(Stored records)
· · ·

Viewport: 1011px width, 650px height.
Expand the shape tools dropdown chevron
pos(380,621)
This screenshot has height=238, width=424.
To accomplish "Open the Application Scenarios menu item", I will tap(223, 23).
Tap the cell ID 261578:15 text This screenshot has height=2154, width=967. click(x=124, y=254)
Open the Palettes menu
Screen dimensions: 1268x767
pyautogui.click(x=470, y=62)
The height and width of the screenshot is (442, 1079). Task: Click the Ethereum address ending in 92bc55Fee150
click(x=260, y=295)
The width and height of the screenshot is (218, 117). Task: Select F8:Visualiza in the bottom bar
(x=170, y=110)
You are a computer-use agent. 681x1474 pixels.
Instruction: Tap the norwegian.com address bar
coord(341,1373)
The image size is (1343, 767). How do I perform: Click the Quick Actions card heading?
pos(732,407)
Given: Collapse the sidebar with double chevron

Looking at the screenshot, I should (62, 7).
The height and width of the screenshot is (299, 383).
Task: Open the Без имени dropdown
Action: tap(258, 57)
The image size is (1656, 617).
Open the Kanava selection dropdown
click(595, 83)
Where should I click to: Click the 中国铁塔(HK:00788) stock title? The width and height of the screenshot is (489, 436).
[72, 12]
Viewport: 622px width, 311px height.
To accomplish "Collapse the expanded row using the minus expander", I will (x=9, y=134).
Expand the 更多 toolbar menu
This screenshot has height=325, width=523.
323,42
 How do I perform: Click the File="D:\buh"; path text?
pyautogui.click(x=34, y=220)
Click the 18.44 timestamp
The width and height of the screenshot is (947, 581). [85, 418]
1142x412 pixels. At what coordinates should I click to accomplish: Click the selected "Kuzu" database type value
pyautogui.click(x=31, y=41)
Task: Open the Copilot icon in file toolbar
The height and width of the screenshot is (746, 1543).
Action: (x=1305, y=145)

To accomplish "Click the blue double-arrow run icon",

· · ·

> [WHAT THE EXERCISE ASKS] Every line above should be reproduced precisely.

> [SOLUTION]
Viewport: 1011px width, 650px height.
Expand the shape tools dropdown chevron
pos(380,621)
This screenshot has height=238, width=424.
To accomplish "Open the Application Scenarios menu item", I will tap(223, 23).
Tap the cell ID 261578:15 text This screenshot has height=2154, width=967. click(x=124, y=254)
Open the Palettes menu
Screen dimensions: 1268x767
pyautogui.click(x=470, y=62)
The height and width of the screenshot is (442, 1079). Task: Click the Ethereum address ending in 92bc55Fee150
click(x=260, y=295)
The width and height of the screenshot is (218, 117). Task: Select F8:Visualiza in the bottom bar
(x=170, y=110)
You are a computer-use agent. 681x1474 pixels.
Instruction: Tap the norwegian.com address bar
coord(341,1373)
The image size is (1343, 767). How do I perform: Click the Quick Actions card heading?
pos(732,407)
Given: Collapse the sidebar with double chevron

Looking at the screenshot, I should (62, 7).
The height and width of the screenshot is (299, 383).
Task: Open the Без имени dropdown
Action: tap(258, 57)
The image size is (1656, 617).
Open the Kanava selection dropdown
click(595, 83)
Where should I click to: Click the 中国铁塔(HK:00788) stock title? The width and height of the screenshot is (489, 436).
[72, 12]
Viewport: 622px width, 311px height.
To accomplish "Collapse the expanded row using the minus expander", I will (x=9, y=134).
Expand the 更多 toolbar menu
This screenshot has height=325, width=523.
323,42
 How do I perform: Click the File="D:\buh"; path text?
pyautogui.click(x=34, y=220)
Click the 18.44 timestamp
The width and height of the screenshot is (947, 581). [85, 418]
1142x412 pixels. At what coordinates should I click to accomplish: Click the selected "Kuzu" database type value
pyautogui.click(x=31, y=41)
Task: Open the Copilot icon in file toolbar
The height and width of the screenshot is (746, 1543).
Action: (x=1305, y=145)

To accomplish "Click the blue double-arrow run icon",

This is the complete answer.